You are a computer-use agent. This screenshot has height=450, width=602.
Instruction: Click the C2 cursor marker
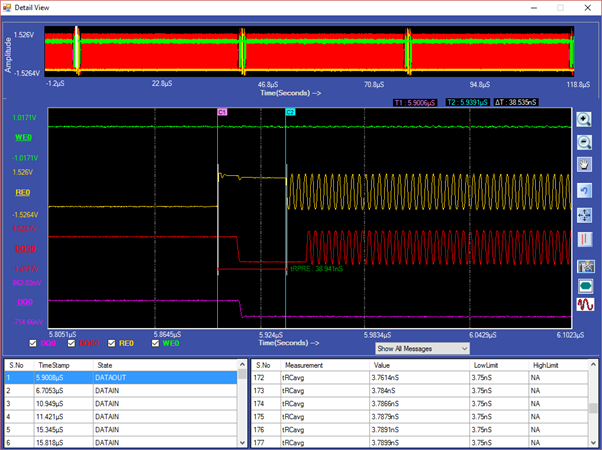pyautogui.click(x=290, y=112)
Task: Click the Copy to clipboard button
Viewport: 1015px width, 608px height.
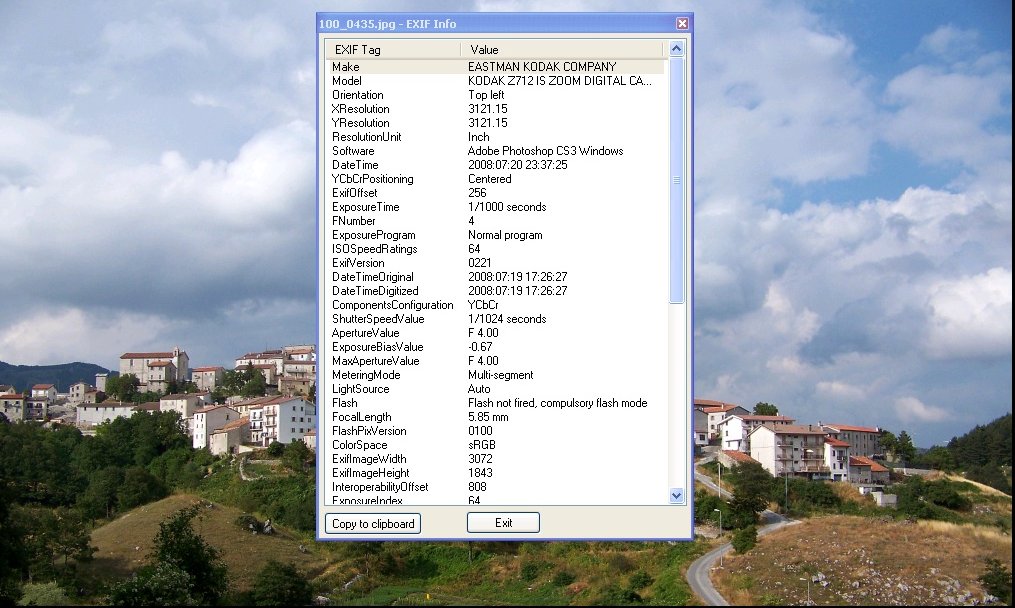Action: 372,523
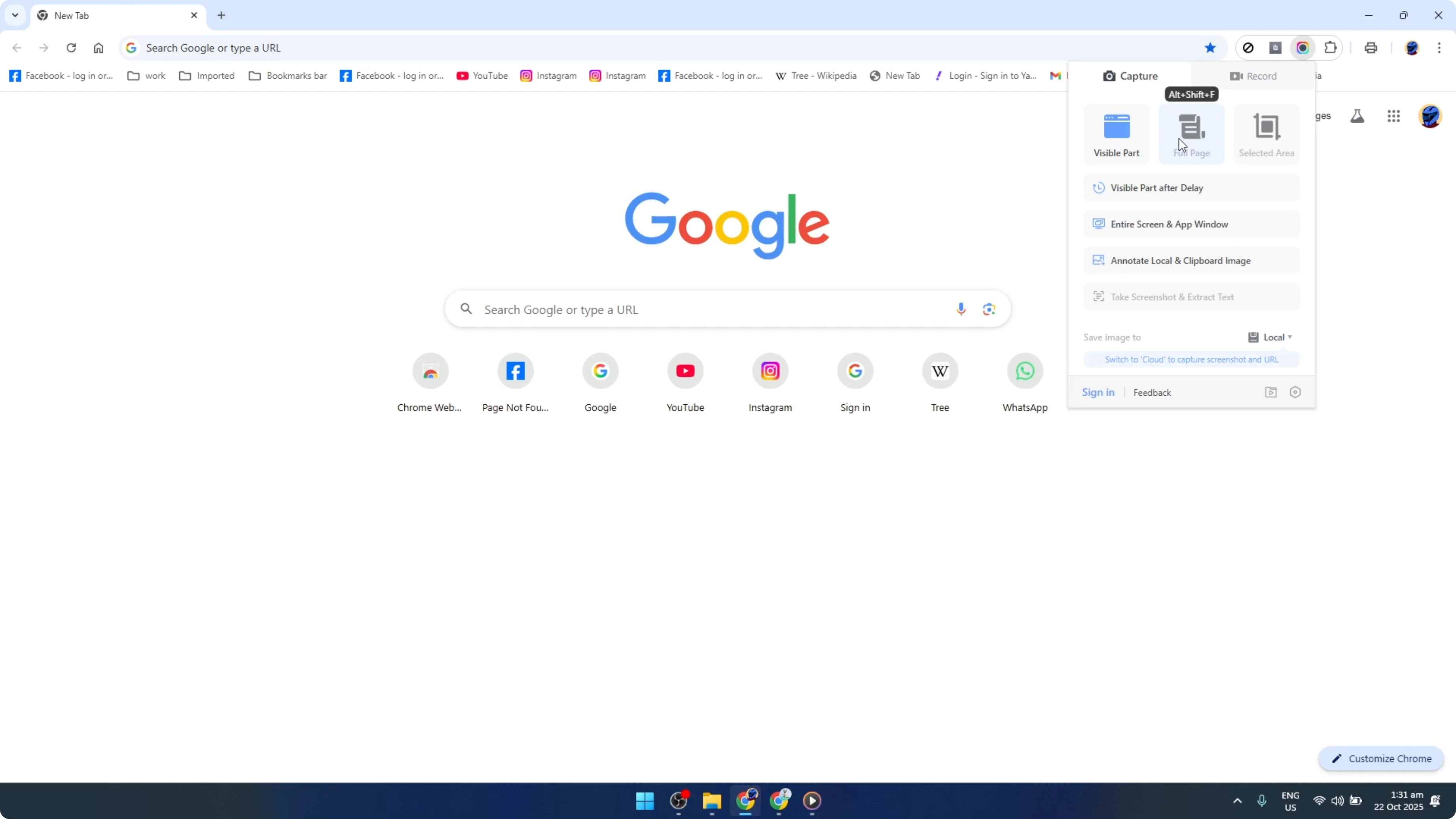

THE EXERCISE: Give back every line of the records above word for word, leaving the pictures out.

THE COMPLETED TASK:
You are a computer-use agent. This screenshot has height=450, width=602.
Instruction: Click the C2 cursor marker
pyautogui.click(x=290, y=112)
Task: Click the Copy to clipboard button
Viewport: 1015px width, 608px height.
Action: 372,523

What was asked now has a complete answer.